### Given exercise
Copy out the data below again, from the line with "Choose 适中 under 软硬" up to and including the line with "coord(871,802)".

### The data

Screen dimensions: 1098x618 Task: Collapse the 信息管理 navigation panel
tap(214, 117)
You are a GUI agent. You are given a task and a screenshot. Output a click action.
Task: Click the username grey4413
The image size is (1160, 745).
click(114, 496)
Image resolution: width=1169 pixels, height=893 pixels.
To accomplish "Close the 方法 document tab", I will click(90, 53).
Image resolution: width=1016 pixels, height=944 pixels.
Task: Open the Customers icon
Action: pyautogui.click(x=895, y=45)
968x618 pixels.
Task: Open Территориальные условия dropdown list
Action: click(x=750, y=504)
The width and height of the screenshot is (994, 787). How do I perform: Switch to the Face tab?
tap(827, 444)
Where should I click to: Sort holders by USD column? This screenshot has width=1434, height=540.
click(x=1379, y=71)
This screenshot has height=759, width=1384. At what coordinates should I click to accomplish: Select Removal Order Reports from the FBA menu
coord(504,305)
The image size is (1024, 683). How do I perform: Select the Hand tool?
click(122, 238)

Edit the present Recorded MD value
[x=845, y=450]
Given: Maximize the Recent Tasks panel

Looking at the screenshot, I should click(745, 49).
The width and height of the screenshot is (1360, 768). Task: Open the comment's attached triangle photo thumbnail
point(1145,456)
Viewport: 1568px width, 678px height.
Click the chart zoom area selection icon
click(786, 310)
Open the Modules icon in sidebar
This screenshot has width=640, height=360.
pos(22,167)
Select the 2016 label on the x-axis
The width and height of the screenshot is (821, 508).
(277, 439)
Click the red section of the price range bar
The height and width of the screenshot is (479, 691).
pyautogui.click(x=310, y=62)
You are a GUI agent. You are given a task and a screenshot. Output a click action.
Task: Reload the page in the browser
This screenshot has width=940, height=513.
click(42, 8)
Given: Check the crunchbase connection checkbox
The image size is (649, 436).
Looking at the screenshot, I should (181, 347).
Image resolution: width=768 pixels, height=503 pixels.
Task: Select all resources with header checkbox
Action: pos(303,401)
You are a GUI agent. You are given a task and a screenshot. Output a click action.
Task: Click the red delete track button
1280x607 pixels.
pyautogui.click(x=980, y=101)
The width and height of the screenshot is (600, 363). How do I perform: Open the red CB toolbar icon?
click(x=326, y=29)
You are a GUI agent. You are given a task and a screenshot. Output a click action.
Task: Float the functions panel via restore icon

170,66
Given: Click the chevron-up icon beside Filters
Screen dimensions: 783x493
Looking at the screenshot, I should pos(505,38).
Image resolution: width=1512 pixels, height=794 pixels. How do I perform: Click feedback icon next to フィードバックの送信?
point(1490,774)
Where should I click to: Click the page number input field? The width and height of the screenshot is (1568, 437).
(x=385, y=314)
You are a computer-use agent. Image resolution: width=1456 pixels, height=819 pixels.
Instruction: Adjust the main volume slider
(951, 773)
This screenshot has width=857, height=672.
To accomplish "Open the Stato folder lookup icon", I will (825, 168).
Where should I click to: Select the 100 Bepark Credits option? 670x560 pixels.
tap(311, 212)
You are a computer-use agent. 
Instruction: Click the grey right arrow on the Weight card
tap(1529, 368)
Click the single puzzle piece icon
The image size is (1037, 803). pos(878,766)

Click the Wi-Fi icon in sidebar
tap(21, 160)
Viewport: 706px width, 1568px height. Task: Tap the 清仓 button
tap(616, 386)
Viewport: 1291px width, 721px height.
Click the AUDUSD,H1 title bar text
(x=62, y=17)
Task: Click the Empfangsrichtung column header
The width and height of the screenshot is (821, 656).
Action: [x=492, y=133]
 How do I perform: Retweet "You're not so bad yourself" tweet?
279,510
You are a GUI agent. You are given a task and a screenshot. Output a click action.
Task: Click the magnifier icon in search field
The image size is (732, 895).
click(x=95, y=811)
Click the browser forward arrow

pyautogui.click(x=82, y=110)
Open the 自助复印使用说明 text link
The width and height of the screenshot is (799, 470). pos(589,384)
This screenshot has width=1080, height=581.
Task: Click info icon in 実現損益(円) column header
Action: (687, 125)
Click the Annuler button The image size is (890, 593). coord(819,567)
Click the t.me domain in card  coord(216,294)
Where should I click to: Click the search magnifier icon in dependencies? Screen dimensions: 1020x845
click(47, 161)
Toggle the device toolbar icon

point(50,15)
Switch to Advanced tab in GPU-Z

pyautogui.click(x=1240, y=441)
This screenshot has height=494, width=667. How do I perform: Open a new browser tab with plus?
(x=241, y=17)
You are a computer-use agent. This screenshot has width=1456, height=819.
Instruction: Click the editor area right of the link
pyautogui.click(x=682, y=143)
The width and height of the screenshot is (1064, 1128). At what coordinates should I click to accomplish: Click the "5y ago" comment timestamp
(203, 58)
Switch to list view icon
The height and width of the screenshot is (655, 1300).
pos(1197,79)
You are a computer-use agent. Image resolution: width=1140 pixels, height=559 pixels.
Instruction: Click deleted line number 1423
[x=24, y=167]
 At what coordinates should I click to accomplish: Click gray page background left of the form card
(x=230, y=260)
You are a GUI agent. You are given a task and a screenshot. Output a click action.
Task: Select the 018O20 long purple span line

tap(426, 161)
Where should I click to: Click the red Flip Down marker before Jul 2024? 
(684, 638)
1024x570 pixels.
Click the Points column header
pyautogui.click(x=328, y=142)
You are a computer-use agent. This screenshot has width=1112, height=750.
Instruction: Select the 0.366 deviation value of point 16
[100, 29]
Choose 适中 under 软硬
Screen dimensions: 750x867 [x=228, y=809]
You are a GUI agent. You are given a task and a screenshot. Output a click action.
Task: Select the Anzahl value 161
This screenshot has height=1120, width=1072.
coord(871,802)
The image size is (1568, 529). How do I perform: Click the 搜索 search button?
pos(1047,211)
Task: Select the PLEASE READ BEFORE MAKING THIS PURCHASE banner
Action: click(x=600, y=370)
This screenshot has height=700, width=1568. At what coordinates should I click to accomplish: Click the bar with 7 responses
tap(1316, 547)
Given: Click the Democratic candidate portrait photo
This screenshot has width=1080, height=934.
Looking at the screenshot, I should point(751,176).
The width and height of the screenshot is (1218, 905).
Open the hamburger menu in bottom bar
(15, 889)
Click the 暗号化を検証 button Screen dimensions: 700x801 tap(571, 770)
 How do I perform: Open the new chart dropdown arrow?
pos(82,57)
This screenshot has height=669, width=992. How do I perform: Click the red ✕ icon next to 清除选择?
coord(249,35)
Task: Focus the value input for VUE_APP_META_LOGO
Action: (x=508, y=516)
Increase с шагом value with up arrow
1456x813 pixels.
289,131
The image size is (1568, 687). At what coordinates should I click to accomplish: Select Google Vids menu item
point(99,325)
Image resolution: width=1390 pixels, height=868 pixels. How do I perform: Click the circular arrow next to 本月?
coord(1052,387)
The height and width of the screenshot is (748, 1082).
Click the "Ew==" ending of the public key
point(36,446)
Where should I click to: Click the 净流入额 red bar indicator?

### The output
Choose 适中 under 软硬
Screen dimensions: 750x867 [x=228, y=809]
You are a GUI agent. You are given a task and a screenshot. Output a click action.
Task: Select the Anzahl value 161
This screenshot has height=1120, width=1072.
coord(871,802)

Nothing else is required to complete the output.